**Texto dado:**
<<<<
Para seguir con esto, los medios católicos amontonan otras verdades a medias y falsedades, citando, por ejemplo, estudios y afirmaciones que muestran que las mujeres que abortan se suicidan más y padecen más enfermedades mentales. Esto es muy probablemente cierto, y no es sorprendente, ya que abortar va en contra de un instinto biológico básico y del lazo corporal y psicológico que toda madre crea con el embrión o feto en desarrollo. Pero el punto fundamental sigue sin tocarse: la mujer aborta porque siente que debe hacerlo, por la razón que sea. Se la debe aconsejar para que pueda decidir sin presiones externas; llamarla "asesina" no le soluciona nada, y engañarla con promesas vacías, tampoco.
Los antiabortistas usan contra las mujeres en esta difícil situación lo peor de su arsenal: insinuaciones del dolor y el horror del "bebé", imágenes gráficas de fetos ensangrentados, historias de "niños no nacidos" triturados, extraídos del útero y arrojados a la basura, testimonios de mujeres desesperadas porque se arrepintieron de abortar y viven con el estigma del "infanticidio"... Por otro lado estos mismos antiabortistas, en tono cariñoso, le aseguran que el bebé puede ser dado en adopción, o la instan al sacrificio (ah, cómo les gusta esta palabra), el sacrificio de quitarse la comida de la boca, perder las oportunidades de educación, trabajo y autorrealización, perder a su pareja, cargar a su familia extendida con la obligación de cuidar a un niño... y le hacen creer que este sacrificio es loable y deseable a los ojos de Dios.
Con esta confusión, con esta tortura, ¿cómo no van a sufrir las mentes de esas mujeres? Los antiabortistas se llaman a sí mismos "pro-vida" pero nunca se ocupan de que esa "vida" sea una buena vida. Y nos llaman a los que nos oponemos a ellos (con cualquier matiz) "abortistas", "anti-vida", miembros de la "cultura de la muerte", como si nos encantara que tantas mujeres aborten, como si fuéramos matando niños por ahí. Ni hablar de que la mayoría de los abortos se evitaría si las mujeres tuvieran acceso a educación sexual y anticonceptivos, en vez de ser presa de gobiernos aliados a la Santa Sede y de sus servidores de hábito.
Sin más, entre los países que adhieren al Día del Niño por Nacer está Argentina, que lo adoptó de la mano de Carlos Menem, aquél que recibió una condecoración del Papa Juan Pablo II por su alineamiento automático con las políticas más reaccionarias del Vaticano, mientras en nuestro país millones de niños (de verdad, no virtuales niños "no nacidos") pasaban hambre gracias a sus políticas neoliberales, sin que nadie los asistiera más que con limosnas. Menem nos colocó en los foros internacionales sobre población, control de natalidad y procreación responsable al lado de los países más religiosamente retrógrados del planeta. Fernando de la Rúa (católico conservador) continuó por ese mismo camino. Eduardo Duhalde, flanqueado por su influyente esposa, una fanática católica, lo mismo. La pareja Kirchner se ha limitado a pelearse con la Iglesia por cuestiones menores, mientras aseguran que nunca, jamás, van a dejar que se legalice el aborto en Argentina, porque ellos creen que no está bien. Más claro imposible: a nuestros representantes no les importa lo que pensamos, sino lo que ellos personalmente creen.
>>>>
**Los datos:**
<<<<
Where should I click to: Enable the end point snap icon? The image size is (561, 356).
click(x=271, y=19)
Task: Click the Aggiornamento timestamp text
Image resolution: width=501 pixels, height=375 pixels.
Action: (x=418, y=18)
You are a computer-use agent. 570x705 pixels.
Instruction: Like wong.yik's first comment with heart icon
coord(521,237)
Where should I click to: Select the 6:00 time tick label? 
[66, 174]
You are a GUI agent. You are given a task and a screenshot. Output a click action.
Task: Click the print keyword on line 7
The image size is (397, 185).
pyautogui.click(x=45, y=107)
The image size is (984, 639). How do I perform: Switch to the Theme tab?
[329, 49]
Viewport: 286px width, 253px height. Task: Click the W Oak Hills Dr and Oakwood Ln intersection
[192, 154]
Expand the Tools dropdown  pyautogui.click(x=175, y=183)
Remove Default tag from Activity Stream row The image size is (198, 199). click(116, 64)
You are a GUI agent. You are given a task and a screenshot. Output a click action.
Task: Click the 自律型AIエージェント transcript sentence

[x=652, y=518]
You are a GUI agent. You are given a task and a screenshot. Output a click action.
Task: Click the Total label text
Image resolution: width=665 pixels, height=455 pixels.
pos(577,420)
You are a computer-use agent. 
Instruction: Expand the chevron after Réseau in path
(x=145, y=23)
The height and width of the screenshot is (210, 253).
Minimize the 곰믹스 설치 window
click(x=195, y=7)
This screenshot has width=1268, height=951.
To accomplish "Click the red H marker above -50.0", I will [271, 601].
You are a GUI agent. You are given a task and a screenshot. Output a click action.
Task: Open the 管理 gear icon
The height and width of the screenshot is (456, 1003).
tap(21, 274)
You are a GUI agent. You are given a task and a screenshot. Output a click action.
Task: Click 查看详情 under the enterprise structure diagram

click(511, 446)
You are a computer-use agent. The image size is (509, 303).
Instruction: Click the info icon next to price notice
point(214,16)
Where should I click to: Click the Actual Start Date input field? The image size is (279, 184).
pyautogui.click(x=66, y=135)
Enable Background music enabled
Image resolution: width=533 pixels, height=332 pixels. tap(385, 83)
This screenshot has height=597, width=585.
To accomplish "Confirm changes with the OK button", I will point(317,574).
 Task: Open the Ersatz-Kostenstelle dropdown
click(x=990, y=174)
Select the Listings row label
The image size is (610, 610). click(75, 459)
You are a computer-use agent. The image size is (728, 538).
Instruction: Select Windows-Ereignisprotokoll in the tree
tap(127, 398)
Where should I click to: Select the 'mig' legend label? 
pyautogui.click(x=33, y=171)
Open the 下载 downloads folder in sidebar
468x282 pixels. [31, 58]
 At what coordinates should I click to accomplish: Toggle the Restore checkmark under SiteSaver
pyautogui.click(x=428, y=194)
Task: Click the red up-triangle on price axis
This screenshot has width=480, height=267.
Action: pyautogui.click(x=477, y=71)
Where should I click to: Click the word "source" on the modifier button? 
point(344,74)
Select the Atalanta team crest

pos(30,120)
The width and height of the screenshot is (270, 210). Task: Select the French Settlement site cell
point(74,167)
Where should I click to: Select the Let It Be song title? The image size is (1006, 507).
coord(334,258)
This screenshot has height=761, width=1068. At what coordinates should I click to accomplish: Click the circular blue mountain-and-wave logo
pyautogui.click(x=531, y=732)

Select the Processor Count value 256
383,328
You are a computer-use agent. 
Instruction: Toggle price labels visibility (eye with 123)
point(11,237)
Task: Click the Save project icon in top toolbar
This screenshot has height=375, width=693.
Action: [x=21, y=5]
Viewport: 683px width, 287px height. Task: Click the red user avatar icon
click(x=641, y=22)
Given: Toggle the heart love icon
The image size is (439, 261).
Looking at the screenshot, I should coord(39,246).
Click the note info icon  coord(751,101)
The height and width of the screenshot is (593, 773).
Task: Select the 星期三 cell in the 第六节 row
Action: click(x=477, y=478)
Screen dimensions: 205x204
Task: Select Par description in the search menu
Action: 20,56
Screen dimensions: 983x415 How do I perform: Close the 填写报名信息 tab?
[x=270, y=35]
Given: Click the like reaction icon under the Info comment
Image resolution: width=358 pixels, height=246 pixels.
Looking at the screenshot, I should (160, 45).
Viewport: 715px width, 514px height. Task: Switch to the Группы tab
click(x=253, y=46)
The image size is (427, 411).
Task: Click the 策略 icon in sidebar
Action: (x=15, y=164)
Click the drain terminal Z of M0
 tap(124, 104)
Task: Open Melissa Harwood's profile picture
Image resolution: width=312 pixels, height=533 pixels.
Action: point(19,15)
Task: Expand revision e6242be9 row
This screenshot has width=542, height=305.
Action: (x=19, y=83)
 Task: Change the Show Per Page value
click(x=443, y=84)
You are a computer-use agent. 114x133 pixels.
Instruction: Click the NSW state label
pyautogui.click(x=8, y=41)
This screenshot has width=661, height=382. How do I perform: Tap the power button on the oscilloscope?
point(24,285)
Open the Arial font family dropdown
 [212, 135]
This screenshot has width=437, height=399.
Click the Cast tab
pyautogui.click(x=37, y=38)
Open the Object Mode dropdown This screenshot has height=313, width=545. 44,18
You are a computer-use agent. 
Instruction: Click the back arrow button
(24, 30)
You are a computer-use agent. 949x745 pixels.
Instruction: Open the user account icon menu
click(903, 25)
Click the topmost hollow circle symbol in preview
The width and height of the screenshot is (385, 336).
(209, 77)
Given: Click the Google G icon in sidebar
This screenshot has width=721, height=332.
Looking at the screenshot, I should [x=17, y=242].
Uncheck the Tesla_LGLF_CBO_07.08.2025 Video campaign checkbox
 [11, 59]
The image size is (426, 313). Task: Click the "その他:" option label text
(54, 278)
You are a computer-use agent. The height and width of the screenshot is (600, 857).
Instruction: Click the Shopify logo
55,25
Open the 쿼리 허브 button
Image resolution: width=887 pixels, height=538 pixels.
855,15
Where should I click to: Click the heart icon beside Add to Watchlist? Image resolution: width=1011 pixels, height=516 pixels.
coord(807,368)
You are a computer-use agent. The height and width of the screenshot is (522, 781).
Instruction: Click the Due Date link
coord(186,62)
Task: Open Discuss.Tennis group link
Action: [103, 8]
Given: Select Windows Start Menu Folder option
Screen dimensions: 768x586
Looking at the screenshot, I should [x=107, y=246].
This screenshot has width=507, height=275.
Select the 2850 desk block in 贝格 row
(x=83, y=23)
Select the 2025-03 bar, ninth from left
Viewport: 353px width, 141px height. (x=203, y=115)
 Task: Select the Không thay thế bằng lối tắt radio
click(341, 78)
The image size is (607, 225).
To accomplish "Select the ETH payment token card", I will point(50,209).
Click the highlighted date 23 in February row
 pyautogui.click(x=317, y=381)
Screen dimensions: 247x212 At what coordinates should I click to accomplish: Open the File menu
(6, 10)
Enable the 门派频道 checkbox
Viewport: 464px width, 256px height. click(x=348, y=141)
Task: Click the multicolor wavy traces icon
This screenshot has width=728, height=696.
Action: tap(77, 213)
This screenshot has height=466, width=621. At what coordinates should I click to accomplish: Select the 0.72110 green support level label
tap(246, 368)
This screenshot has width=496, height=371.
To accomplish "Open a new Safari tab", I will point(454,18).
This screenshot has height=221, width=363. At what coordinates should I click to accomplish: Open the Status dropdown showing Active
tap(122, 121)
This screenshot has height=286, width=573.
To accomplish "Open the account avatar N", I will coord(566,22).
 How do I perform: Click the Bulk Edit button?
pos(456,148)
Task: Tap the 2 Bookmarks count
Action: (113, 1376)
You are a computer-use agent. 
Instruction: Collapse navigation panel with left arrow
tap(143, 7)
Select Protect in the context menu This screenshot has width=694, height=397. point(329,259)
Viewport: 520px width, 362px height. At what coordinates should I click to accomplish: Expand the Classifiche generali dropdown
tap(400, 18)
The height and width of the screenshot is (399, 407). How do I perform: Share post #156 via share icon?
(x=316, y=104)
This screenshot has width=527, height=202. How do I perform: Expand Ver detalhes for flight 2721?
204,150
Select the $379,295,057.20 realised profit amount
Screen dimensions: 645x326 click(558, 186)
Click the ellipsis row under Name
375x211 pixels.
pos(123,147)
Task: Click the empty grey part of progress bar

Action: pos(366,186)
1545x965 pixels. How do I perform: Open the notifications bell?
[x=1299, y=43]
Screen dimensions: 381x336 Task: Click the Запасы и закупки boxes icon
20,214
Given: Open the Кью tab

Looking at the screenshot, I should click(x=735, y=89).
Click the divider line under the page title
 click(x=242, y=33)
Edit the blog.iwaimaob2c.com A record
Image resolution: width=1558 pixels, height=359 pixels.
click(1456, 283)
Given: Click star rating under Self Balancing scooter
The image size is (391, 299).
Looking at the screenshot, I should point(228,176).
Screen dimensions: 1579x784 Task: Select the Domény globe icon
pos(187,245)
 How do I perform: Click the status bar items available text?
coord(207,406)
>>>>
**Ejercicios:**
- 1) Según el texto sobre el aborto, ¿por qué no sorprende que las mujeres que abortan padezcan más enfermedades mentales? Contesta en una a tres oraciones.
- 2) Responde con datos del texto sobre el aborto:
(a) ¿De la mano de quién adoptó Argentina el Día del Niño por Nacer?
(b) ¿Qué evitaría la mayoría de los abortos?
(c) ¿Qué aseguran los Kirchner sobre el aborto en Argentina?
Responde basándote solo en el texto.

**Respuestas:**
- 1) No sorprende porque abortar va en contra de un instinto biológico básico. También rompe el lazo corporal y psicológico que toda madre crea con el embrión o feto en desarrollo.

- 2)
(a) De la mano de Carlos Menem.
(b) Que las mujeres tuvieran acceso a educación sexual y anticonceptivos.
(c) Que nunca van a dejar que se legalice, porque creen que no está bien.